How do I access a local web server on my laptop from another computer?

Solution 1:

First you need to determine the ip address or name of the machine you are running the webserver on. I'm assuming you are running the webserver on a mac since you tagged your post macosx athough the instructions are similar for linux machines. So, on your mac:

  • Open Terminal.app. It's under Applications->Utilities.
  • Run ifconfig in the terminal. That shows you all the network interfaces on the machine. One of them is the network your machine is actively connected to. If you mac is on a wired connection that should be en0. Make a note of the address after inet - that should be the address your machine uses.
    • Let's assume you discover it's 192.168.10.1.
  • Verify that you can connect to that address from your server with nc -v 192.168.10.1 3000. (replace 3000 with the port your application is running on)
    • You should see a message like Connection to 192.168.10.1 3000 port [tcp/http] succeeded!.
    • If that doesn't work, see below.
    • If it does work, hit ctrl-C to exit the nc session.
  • Now try to connect on your client machine.
    • If this is a web app, you should be able to connect via the browser
    • For example, try http://192.168.10.1:3000

If you are unable to connect to your application on the server's real address, that means your application isn't listening on that address. You will need to investigate how to change your application configuration to modify that behavior. Since I don't know what application you are running I can't offer any good ideas on that.

Solution 2:

Find the name of your Mac using hostname (at the Terminal prompt) and use that in your URL. E.g. http://Tonys-iMac.local:3000/

If for some reason Bonjour doesn't work in your environment, find the address of the Airport on an iMac or MacBook with

ipconfig getifaddr en1

or in general with

ipconfig getifaddr $(route -n get default|awk '/interface/ { print $2 }')


Solution 3:

Basically, from firewall settings you can allow a certain application (e.g. ruby) to accept incoming connections. Plus to allow access to the outside world (e.g www), you'll need to forward traffic to your internal gateway:port via your router settings.

Here's how to do this:

  1. Mac->Sys Preferences->Sharing->Enable “Web Sharing” checkbox
  2. Mac->Sys Preferences->Security-> allow your application (e.g. ruby) to accept incoming connection
  3. Open a port on the router (via 192.168.1.1) to forward traffic from your_web_ip:port to a local_gateway:port

    1. E.g. from my Verizon's router settings -> Port Forwarding -> create rule: forward to local gateway (e.g. 192.168.1.4), custom port, protocol tcp, source=any, destination=3280, all connection types, forward to port = 3000.
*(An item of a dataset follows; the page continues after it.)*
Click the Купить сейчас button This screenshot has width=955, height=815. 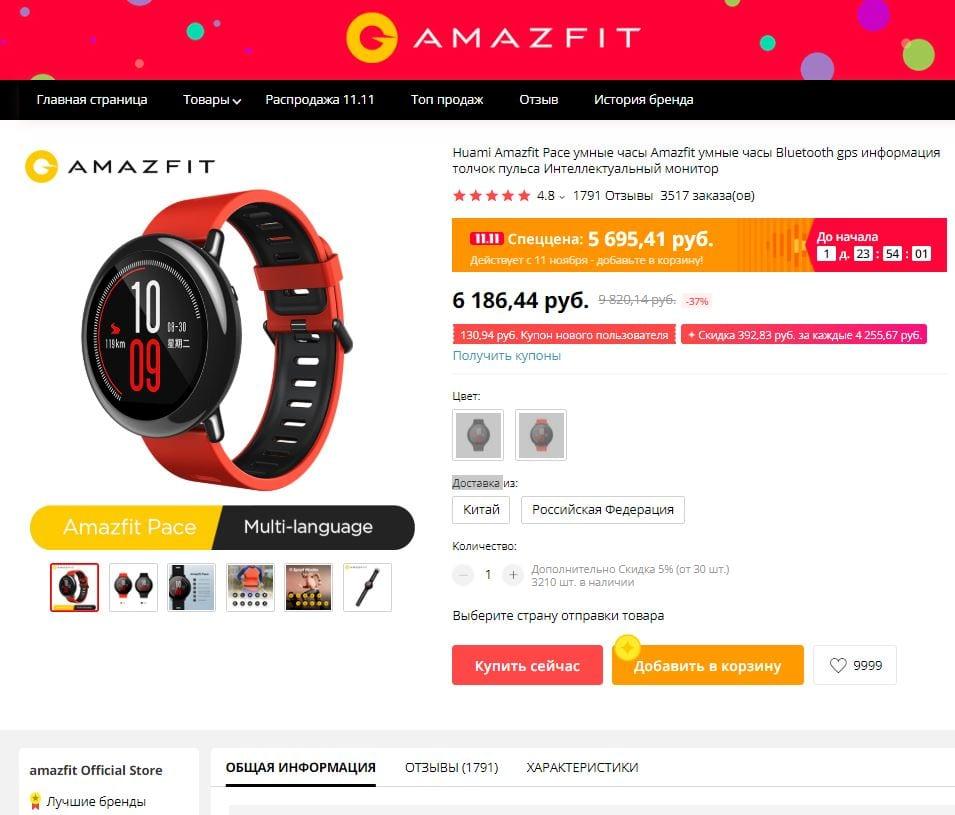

Done. Now from the remote computer, open your browser to your web ip address (find via http://www.whatismyip.com/) + destination port# above, e.g. 72.189.194.65:3280, this will connect to your local 192.168.1.4:3000

Note: I'm running on Mac OSX 10.7.5


Solution 4:

If the application is listening on 127.0.0.1:3000 only then you can't access it from another computer. To do so you would need to modify the configuration to Listen the IP or 0.0.0.0 (all available interfaces).Thats option one.

The second option is to use a proxy.

Third option is if you can ssh from the iphone you can also use ssh forwarding.

ssh user@host -L 3000:127.0.0.1:3000

Then on your iphone open 127.0.0.1:3000


Solution 5:

127.0.0.1 is the local address every computer has for itself. You have to find out what the real IP address (or Host/Bonjour name) of the machine is. Go to System Preferences, Network and look up the IP of the machine, either for the Ethernet port if you use a cable or the Airport if you use WLAN . Then open this address together with the :3000 part in Safari on the iPhone.